On Saturday, the head of Austria’s doctors’ association, Johannes Steinhart, said that while aggressive behaviour towards medical staff was not new, it had been “fired up and noticeably aggravated” by the debate over Covid-19 and vaccines.

The police, who had previously suggested Kellermayr was exploiting the situation for attention, insist they did everything to protect her. The local prosecutor’s office also rejected suggestions it could have done more.

“As soon as we received the police report (identifying one of the suspects), we sent it over to the relevant authorities in Germany,” spokesman Christoph Weber said.

On Friday, prosecutors in the neighbouring German state of Bavaria said a 59-year-old suspect was being investigated by a specialist hate speech unit.

At the beginning of the week, Austrian President Alexander Van der Bellen visited the small town of Seewalchen where Kellermayr lived to lay flowers in her memory.

After news of her death broke, he had appealed to Austrians to “put an end to intimidation and fear”.

‘They’re gagging us’

But on some Telegram groups, the hateful messages continue.

“Some people are celebrating her death; others believe the vaccine killed her,” said Ingrid Brodnig, a journalist and author who investigates online disinformation.

“Stricts laws exist” already against online hate, but not enough is done to implement them, Brodnig said.

One government minister has floated the idea of a separate prosecutor’s office to target such cases. Doctors and researchers have also been targeted elsewhere.
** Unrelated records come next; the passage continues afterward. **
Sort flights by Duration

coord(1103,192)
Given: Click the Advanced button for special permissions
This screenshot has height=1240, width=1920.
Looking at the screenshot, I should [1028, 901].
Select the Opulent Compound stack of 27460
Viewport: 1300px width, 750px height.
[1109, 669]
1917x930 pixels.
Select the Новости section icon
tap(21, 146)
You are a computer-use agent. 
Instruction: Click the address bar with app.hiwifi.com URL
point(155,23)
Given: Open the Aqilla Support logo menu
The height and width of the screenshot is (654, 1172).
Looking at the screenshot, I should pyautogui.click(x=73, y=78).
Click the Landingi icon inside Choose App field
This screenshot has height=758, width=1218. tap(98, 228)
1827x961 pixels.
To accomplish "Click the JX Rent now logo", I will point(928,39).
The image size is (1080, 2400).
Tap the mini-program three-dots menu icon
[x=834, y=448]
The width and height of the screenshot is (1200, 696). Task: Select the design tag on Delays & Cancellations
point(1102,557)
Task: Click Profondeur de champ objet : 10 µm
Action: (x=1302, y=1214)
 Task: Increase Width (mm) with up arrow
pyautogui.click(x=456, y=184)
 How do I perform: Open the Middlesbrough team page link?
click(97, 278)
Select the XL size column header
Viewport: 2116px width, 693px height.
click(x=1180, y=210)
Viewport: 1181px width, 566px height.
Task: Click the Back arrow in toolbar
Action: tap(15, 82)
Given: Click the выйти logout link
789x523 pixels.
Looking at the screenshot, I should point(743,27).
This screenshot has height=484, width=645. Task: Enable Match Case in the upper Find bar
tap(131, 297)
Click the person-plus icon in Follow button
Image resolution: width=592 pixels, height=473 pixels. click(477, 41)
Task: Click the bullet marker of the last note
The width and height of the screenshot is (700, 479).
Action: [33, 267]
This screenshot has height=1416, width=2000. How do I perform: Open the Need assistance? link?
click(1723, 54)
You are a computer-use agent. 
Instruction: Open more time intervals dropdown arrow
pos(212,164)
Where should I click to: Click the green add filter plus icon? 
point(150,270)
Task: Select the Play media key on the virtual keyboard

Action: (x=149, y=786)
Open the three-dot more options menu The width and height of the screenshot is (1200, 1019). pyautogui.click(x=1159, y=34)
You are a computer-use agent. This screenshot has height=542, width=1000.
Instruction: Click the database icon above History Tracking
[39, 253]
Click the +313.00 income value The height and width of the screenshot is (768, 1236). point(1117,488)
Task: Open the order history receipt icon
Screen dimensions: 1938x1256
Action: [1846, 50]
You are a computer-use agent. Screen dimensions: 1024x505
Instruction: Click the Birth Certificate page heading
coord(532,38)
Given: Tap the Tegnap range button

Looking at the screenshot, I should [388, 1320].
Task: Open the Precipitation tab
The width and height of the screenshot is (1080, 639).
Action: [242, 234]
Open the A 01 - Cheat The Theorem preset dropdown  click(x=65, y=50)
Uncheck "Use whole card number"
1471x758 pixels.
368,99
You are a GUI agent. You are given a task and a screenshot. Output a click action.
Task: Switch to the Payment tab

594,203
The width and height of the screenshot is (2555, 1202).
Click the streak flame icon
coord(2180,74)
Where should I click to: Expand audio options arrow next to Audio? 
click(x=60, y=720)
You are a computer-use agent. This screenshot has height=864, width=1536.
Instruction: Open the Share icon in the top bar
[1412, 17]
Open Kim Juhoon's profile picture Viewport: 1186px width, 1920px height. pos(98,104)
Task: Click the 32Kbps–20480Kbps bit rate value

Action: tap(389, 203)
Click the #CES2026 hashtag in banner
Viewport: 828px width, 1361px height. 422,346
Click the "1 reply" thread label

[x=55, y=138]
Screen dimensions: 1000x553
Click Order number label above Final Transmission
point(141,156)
French infectious disease specialist, Karine Lacombe, described how she had been vilified for her work as part of a collective of doctors combatting coronavirus-related disinformation.

She, too, complained that the response from the authorities in the face of threats was not robust enough, and has scaled down her public appearances this year.

“You end up thinking that the risk isn’t worth it,” she told AFP. “In that sense (the aggressors) have won, they are gagging us,” she said.